第358話 代償と神聖。奈落と邪悪


「どうなっていやがる……ヘルヴィム!」

「…………」


 淀んだ視線を足元へと落とした男は、光の槍を握り込むのと同時に、先程までとは比較するまでも無い程に――異様で近付き難い雰囲気をその身に纏った。


「なんとか言いやがれクソオヤジ! さっきまでの威勢はどうした! 俺を噛み殺さんとする気迫は!?」

「……」


 鴉紋のこめかみから汗が垂れていくのが見える。そして歯軋りをしながら目前の男へと警戒を示す様からは、明らかなる狼狽ろうばいが感じられた。

 あのルシルでさえが畏怖する御力を纏い上げ、ヘルヴィムは何かに取り憑かれる様に繰り返し始めた……


「神を思いなさい。神を謳いなさい。神を愛しなさい。神を敬いなさい。神を記しなさい。神を信じなさい……」

「なんだってんだ……っ」

「――『神降しゴッド・オブ・ベル』」


 ヘルヴィムが能面の様になった顔を上げると、槍の穂先に光が集いその神聖が彼の身を包み始める。


「――――くっ」


 ヘルヴィムの懐より、発光を始めた無数の聖釘せいていが浮かび上がって周囲に飛び交う。腕に巻いたイバラがその棘を巨大なる鋭利に変えて鋼鉄の強度を宿す。何処より飛び込んで来た聖骸布せいがいふが砕けた左手に巻き付いて光を灯した。


「聖遺物が真の力を解放していやがる……まるで本来の持ち主の手に――に戻ったかの様に……っ」


 ――神の意志を宿し、神罰を代行する……そう、これが神罰代行人の真骨頂。今そこに、彼は依代となりてをその身に降している。


「……」

「だんまりか……いいだろう。いずれ貴様の喉元へも喰らい付くつもりだったからな」


 その背に暗黒のとぐろを巻いた鴉紋が赤黒い邪悪な光明に照らし出され、その身に暗黒を爆発させた――


「少し予定が早まっただけだ、殺してやるよクソ野郎……!」


 覆い被さる超常的なる恐怖に笑みを向け始めた鴉紋が、舌舐めずりと共に手元の稲妻の爪を激しく噴き上げた。

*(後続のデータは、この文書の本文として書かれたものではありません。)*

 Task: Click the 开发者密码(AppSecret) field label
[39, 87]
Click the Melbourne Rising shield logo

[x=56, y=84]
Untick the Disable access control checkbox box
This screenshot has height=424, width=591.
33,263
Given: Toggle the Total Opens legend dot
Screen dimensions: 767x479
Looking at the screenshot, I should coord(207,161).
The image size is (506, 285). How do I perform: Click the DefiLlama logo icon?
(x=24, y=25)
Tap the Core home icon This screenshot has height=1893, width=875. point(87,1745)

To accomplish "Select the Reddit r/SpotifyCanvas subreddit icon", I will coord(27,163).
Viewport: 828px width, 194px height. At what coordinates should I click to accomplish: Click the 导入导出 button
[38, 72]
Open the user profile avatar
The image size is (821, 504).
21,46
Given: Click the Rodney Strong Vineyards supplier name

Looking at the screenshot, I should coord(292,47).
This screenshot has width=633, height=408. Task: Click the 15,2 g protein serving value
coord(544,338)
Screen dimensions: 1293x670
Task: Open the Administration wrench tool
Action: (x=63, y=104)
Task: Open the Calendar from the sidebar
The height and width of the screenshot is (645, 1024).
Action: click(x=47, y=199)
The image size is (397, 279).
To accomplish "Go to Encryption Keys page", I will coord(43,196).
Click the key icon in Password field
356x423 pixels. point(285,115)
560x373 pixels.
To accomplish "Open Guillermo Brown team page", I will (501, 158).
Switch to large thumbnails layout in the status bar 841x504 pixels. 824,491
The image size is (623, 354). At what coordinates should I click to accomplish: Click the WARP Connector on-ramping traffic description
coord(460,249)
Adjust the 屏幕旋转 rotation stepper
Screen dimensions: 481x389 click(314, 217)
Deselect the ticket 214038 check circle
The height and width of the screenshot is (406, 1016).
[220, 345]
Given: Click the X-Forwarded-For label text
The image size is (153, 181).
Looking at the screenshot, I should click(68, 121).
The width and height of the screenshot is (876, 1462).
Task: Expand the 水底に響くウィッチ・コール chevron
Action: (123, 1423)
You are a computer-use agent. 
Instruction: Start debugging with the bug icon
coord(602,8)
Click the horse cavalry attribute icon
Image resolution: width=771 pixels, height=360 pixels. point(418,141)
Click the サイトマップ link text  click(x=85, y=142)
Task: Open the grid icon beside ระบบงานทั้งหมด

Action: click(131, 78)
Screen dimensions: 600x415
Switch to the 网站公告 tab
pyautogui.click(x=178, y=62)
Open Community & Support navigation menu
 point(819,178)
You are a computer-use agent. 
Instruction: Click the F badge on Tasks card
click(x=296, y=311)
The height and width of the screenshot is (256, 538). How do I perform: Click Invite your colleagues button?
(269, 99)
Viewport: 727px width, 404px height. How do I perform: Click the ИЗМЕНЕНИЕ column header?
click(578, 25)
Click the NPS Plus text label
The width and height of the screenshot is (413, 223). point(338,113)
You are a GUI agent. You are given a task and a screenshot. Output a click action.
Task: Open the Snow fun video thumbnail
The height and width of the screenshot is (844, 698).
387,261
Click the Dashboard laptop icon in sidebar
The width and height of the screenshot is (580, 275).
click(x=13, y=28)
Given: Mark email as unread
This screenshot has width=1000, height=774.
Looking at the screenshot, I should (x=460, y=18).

 ――その様な悪党に視線を下ろしたヘルヴィムは、顎を引いて影となったその面相に――徐々に徐々にと不気味な笑みと、彼本来の獣の様な覇気を刻んでいった。

 丸い鼻眼鏡アイグラシズを光らせて、神は語る――


「思い上がっているなぁ蛇ぃ……神を殺せるのは神のみであるぅ。貴様は尊大なる主の前に、ただの愚図に等しいカスよぉぉ……いヒィアががが」


 爛々らんらんと灯る紫色の眼光を、顎を上げた細い視線で見返した鴉紋は、ヘルヴィムと同じ様に薄く笑った。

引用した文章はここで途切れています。